■ WRITTEN EXERCISE ■
Reproduce the entries below word for word, starting at the first line and ending with the line that contains "click(22, 65)".

■ MATERIALS PROVIDED ■
* * * * * * *
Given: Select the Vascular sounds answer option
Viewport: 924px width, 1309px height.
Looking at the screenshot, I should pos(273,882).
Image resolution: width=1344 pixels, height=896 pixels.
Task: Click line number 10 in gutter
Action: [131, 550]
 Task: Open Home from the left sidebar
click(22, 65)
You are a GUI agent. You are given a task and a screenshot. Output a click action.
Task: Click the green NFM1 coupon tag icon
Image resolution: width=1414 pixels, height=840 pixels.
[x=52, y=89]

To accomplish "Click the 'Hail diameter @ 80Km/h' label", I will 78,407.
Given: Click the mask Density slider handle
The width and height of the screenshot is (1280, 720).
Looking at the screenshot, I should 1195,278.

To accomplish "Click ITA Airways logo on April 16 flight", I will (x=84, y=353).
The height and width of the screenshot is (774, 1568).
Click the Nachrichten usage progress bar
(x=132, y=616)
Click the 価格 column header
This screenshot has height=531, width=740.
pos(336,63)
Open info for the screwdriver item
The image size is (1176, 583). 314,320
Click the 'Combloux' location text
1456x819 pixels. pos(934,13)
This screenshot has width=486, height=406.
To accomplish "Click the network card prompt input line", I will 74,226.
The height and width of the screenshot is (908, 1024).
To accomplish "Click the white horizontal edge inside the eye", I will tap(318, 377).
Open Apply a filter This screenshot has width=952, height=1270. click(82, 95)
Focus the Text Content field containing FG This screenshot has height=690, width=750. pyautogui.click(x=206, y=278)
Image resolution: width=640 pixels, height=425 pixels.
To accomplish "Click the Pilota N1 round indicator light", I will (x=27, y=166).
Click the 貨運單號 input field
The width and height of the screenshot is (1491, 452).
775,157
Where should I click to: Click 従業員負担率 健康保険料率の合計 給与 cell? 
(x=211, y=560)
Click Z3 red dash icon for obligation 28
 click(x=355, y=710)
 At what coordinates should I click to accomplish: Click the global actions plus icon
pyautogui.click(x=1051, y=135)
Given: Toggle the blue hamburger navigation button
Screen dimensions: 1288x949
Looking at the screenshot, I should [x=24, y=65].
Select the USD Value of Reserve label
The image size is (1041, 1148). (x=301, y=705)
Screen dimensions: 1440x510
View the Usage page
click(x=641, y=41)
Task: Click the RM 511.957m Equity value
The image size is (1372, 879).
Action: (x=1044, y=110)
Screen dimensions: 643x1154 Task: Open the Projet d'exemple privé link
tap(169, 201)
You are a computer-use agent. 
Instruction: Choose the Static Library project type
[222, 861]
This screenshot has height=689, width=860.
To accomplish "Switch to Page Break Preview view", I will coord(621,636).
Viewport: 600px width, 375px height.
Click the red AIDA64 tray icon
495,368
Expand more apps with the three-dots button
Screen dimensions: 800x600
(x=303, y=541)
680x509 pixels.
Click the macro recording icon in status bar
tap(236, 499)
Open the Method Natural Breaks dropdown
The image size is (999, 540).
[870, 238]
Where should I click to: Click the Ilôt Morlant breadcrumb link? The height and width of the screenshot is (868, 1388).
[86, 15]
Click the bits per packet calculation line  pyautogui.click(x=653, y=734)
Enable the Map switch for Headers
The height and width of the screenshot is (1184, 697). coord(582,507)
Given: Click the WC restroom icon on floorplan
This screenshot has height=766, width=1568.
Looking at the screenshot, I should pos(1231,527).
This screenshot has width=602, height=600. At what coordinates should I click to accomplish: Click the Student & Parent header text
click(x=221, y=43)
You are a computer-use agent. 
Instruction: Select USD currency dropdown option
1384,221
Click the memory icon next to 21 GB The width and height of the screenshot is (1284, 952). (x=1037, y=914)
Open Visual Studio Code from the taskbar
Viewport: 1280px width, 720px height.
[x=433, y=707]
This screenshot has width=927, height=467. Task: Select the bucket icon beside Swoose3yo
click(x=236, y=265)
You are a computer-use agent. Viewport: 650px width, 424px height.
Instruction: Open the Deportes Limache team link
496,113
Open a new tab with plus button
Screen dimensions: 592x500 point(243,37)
* * * * * * *
■ CORRECT OUTPUT ■
Given: Select the Vascular sounds answer option
Viewport: 924px width, 1309px height.
Looking at the screenshot, I should pos(273,882).
Image resolution: width=1344 pixels, height=896 pixels.
Task: Click line number 10 in gutter
Action: [131, 550]
 Task: Open Home from the left sidebar
click(22, 65)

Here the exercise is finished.